Stover v. Winston Bros. Co.

Decision Date20 March 1936
Docket Number25832.
Citation185 Wash. 416,55 P.2d 821
PartiesSTOVER v. WINSTON BROS. CO.
CourtWashington Supreme Court

Department 1.

Appeal from Superior Court, King County; Hugh Todd, Judge.

Action by Harry R. Stover against the Winston Brothers Company. Judgment for plaintiff, and defendant appeals, and the plaintiff cross-appeals.

Affirmed.

Evans &amp McLaren and J. Speed Smith, all of Seattle, for Winston Bros co.

Vanderveer & Bassett, of Seattle, for Harry R. Stover.

TOLMAN, Justice.

This is an action to recover wages for work performed by the plaintiff, and a large number of other workmen whose claims were assigned to him, in the construction of the 'Diablo Dam' pursuant to a contract between the defendant corporation and the city of Seattle.

The case was tried to the court sitting without a jury resulting in findings and conclusions favorable to the plaintiff and a judgment thereon for upwards of $70,000.

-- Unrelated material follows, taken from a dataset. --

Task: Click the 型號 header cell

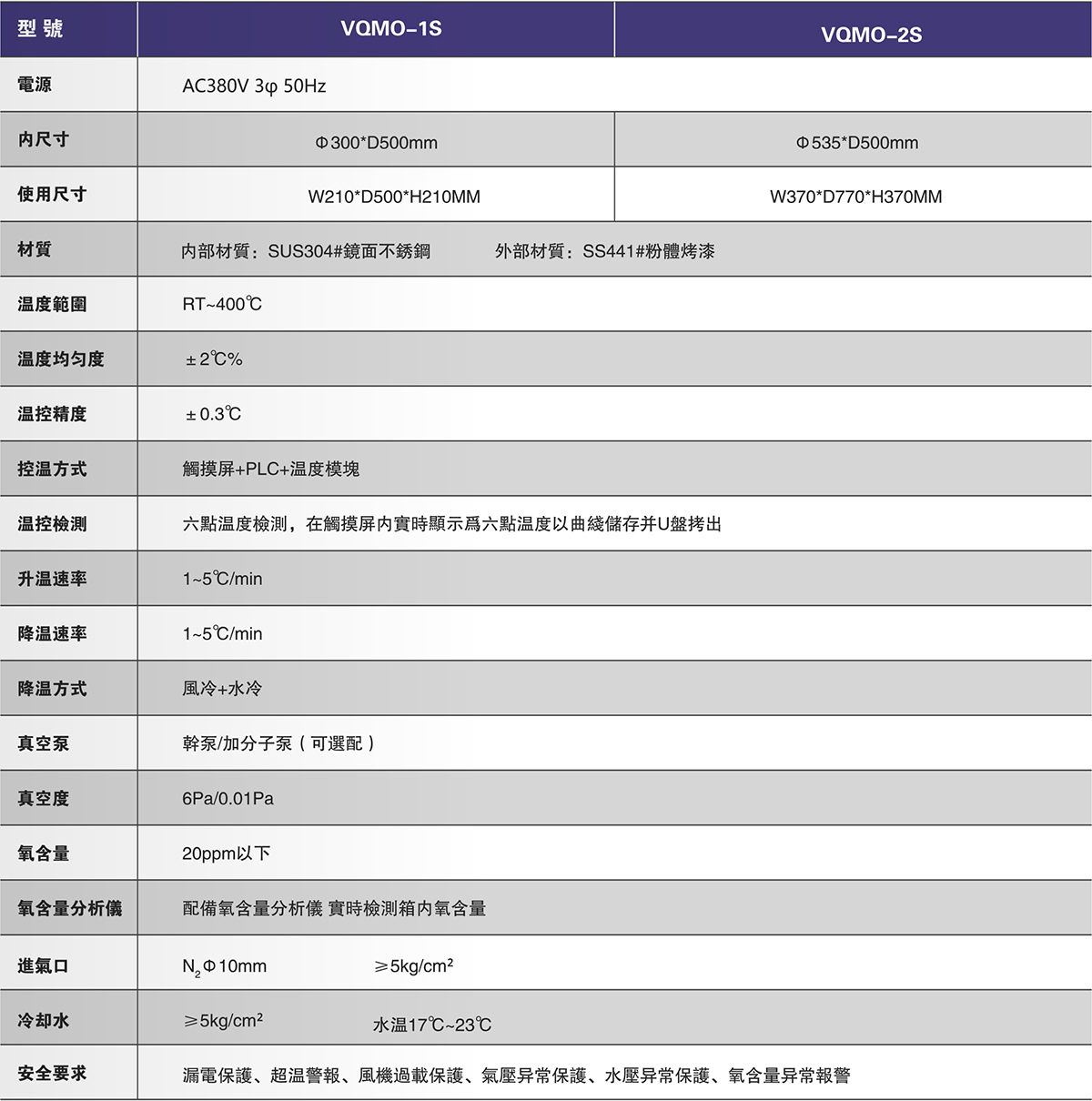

The defendant has appealed from that judgment and the plaintiff has cross-appealed upon a minor issue. For convenience therefore, we will refer to the parties as plaintiff and defendant.

We are confronted in this case with an enormous record which able counsel have discussed in 629 pages of printed briefs containing many skillfully constructed theories designed for the most part to convince us that plaintiff cannot recover at all. To discuss there theories severally and in detail, or even to clearly state each one of them, would manifestly be impossible within permissible limits, and we therefore must be content to set forth as lucidly as we may our theory of the case, buttressed with a few citations, and trust to its soundness to demonstrate that all theories leading to a different result must necessarily be unsound.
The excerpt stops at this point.